Although earnings season never actually ends, it's about to pick up in a big way for the marijuana industry. Next week, some of the largest and most popular cannabis stocks are set to lift their respective hoods on their latest quarterly performance. One of these pot stocks hoping to dazzle Wall Street is Ontario-based Cronos Group ( CRON 4.40% ).
Cronos is set to release its third-quarter operating results before the opening bell on Tuesday, Nov. 12. According to Wall Street's consensus, the company is expected to report 11.1 million Canadian dollars in sales, representing a 291% increase from the year-ago period, with CA$0.03 per share in losses, matching its per-share loss from Q3 2018.
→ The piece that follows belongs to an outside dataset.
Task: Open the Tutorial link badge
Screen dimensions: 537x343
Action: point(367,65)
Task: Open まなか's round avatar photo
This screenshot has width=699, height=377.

Forget the headline numbers, and look for answers to these questions instead
However, Cronos Group's headline figures really shouldn't be the story here. Persistent supply issues in Canada are liable to have constrained its sales growth, which is a trend that's been apparent throughout the country. Furthermore, the company's bottom-line has been greatly impacted by revaluations to its derivative liabilities (i.e., warrants tied to Altria Group's ( MO 0.14% ) equity investment in the company) in recent quarters. The point being that sequential quarterly sales growth should be subdued, and Cronos will lose money on an operating basis, once one-time benefits and fair-value adjustments are removed from the equation.
What investors should really be on the lookout for is an answer from management, or within the company's quarterly report, to the following five questions.
1. What's the plan for the company's large cash pile?
In March, Cronos Group closed on the aforementioned equity investment from Altria that earned the company $1.8 billion in cash in return for a 45% nondiluted stake in the company. This cash is expected to be critical to supporting Cronos Group's growth strategy.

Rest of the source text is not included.